Since 1978, the property has been owned by Frederic A. Heim, an Encino businessman and former member of the Los Angeles Board of Harbor Commissioners.
In recent years, community leaders have persuaded city officials to reject plans to build apartments or single-family houses adjacent to the rock.
At Alatorre's urging, city officials began negotiating to acquire the site, offering city-owned land in exchange. But Heim has rejected such proposals, saying they were not equitable.
Earlier this year, Alatorre obtained City Council approval to begin eminent domain proceedings that would force Heim to sell the site. But Alatorre said Monday that such a seizure cannot go forward until the city has enough funds to complete the purchase.
The councilman said he sought help from Antonovich, a former classmate at Cal State Los Angeles whose 5th District includes the Eagle Rock.
On March 18, county supervisors unanimously approved an Antonovich motion directing the county's chief administrative officer to examine all funding sources that could provide money to help the county buy the Eagle Rock. A report on these funding options is due Tuesday.
Although county officials face their own budget problems, Peter Whittingham, an Antonovich aide, said the staff may find available bond money reserved for park projects or historic preservation.
At Monday's briefing, Antonovich, who grew up in the Los Feliz area and attended John Marshall High School, said he had a personal interest in saving the Eagle Rock.

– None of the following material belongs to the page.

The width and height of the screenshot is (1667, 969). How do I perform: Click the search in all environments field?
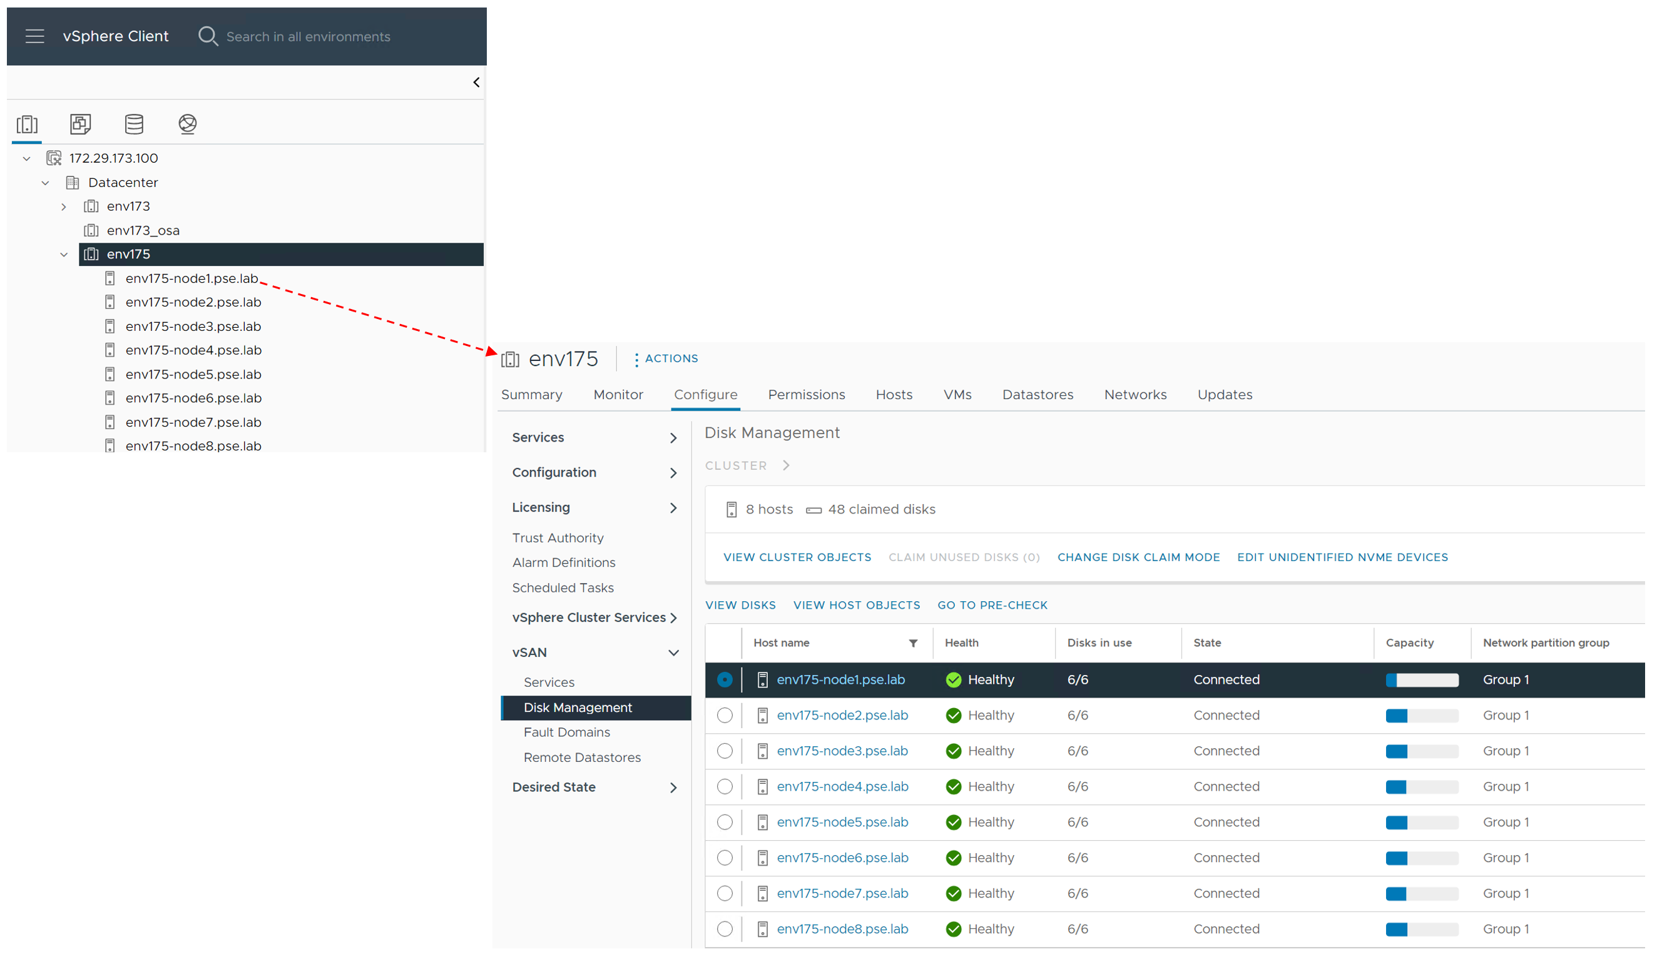(308, 37)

"I was born and raised in the area and went to one of the local rivals of Eagle Rock High School," he said. "I'm very familiar with the history of this."
Community organizations in Eagle Rock have raised about $11,000 to help preserve and maintain the site if it is purchased by the city and county.
"I think the idea is to leave it just as it is, not to make it a picnic area," Beckham said. "We want to preserve it in its natural state."